2006 OPEN FORUM Abstracts
THE ESSENTIAL ROLE OF THE RESPIRATORY CARE PRACTIONER IN A RAPID RESPONSE TEAM
Laurie Tamminga RRT, Colleen
Chase RN, Diane Wehby RN, Karen Burritt RN, Saint Mary's Health Care-a member
of Trinity Health, Grand Rapids, Michigan
Background: Saint Mary's Health Care is a 330 bed urban teaching hospital. Based on historical data, we identified an opportunity to improve mortality and morbidity rates in patients at risk for clinical deterioration outside of the intensive care unit (ICU). It was our aim to prevent or provide early intervention for patients who are becoming unstable outside of the ICU.
Method: Using the template of a CPR team, a Rapid Response Team (RRT) was created to respond immediately to medical emergencies throughout the hospital. An aggressive 30-day implementation time line was established. The RRT consists of an experienced Registered Respiratory Care Practitioner (RCP) and an ICU Registered Nurse (RN). The process is activated via a direct phone call or overhead page. The RRT works in conjunction with the patient's current medical and nursing team to implement care whenever possible. The services of a medical intensivist are available as necessary. The RRT provides protocol-driven first line emergency treatment for patients in the absence of a physician. The RRT quickly brings to the bedside clinical experts who assess and provide the appropriate level of care. A database was developed to track all rapid response events. Weekly case reviews were conducted to track and identify opportunities for improvement.
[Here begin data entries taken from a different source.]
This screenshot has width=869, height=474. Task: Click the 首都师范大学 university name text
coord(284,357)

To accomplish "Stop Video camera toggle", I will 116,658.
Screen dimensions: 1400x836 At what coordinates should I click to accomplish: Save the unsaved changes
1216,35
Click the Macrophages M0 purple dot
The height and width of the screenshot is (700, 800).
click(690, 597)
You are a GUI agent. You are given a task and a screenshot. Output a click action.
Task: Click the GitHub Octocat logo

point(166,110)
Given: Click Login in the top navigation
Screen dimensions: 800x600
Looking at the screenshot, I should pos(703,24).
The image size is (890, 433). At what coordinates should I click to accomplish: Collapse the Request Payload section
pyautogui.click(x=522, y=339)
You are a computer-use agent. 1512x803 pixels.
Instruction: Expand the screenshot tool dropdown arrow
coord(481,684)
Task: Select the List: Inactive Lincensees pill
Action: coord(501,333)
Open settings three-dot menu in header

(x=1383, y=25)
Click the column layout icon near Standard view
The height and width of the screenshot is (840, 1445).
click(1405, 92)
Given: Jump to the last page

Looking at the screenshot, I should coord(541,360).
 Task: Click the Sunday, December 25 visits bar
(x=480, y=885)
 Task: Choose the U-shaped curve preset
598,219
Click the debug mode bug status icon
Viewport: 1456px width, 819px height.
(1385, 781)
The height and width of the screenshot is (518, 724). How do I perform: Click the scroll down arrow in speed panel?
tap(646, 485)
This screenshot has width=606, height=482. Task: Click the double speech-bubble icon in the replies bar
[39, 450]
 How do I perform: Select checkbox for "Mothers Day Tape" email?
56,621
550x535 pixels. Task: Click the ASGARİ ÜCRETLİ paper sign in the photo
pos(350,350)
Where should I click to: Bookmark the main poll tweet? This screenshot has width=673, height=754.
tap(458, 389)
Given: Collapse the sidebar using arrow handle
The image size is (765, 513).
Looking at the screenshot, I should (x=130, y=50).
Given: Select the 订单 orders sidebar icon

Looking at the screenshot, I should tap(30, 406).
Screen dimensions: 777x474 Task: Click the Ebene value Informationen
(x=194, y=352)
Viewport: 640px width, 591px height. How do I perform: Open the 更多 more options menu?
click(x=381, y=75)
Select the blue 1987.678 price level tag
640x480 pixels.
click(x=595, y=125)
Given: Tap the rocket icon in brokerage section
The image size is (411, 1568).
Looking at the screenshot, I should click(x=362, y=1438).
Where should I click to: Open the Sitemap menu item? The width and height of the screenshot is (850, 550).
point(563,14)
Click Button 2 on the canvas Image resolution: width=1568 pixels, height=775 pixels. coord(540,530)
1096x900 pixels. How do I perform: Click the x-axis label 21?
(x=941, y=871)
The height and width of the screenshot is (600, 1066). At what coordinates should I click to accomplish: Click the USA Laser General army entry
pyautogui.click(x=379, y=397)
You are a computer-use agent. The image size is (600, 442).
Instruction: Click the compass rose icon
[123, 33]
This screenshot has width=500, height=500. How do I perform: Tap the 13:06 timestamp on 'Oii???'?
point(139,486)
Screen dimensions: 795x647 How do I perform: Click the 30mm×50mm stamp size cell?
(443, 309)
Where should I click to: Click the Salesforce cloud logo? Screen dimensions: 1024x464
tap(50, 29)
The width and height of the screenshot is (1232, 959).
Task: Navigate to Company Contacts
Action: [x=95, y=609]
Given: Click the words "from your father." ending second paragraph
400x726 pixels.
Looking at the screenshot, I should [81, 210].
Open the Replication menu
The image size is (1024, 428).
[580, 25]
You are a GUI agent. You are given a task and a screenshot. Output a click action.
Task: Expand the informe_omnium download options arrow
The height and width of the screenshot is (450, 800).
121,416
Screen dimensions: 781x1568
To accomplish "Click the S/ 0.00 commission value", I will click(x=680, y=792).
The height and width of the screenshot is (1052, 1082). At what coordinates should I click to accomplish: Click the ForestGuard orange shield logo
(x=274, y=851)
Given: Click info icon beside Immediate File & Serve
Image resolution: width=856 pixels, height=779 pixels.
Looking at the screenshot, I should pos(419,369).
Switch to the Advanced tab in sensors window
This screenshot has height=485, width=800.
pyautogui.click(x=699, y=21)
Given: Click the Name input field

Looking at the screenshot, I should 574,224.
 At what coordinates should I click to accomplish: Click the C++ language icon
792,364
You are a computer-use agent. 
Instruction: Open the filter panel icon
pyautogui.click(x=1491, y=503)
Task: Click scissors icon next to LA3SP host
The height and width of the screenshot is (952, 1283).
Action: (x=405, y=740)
Results: In the first year of implementation, the RRT responded to over 1,300 calls for assistance. Approximately fifty percent of all RRT calls were for respiratory problems including airway, oxygenation or ventilation management. Of these calls for a primary respiratory problem, one-third of the patients required non-invasive or mechanical ventilation. Over the course of implementation, a 40% reduction in case-mix index adjusted adult (non-psychiatric) mortality rate was demonstrated. In addition, unplanned ICU admissions have decreased by 10-15 per month. The number of cardiac arrests occurring outside of the ICU has decreased by nearly 50%. Cost avoidance dollars were estimated at approximately 1.5 million dollars over one year.
Conclusion: The RCP is an essential member of the RRT. The RCP is uniquely qualified to provide advanced assessment skills, initiate bronchodilator therapy, quickly obtain arterial blood gases with electrolytes/lactate levels, titrate oxygenation, and begin ventilatory assistance. The decrease in cardiac arrests, unplanned ICU admissions, and overall case-mix adjusted mortality rates resulted from the RRT's pro-active process which allowed for early identification and initiation of treatment for impending ventilatory/respiratory failure, tachycardia, sepsis, heart failure and hypotension, etc. The process that allows all practitioners to call the RRT for assistance has empowered front line associates to request additional help before a crisis leads to cardiac arrest.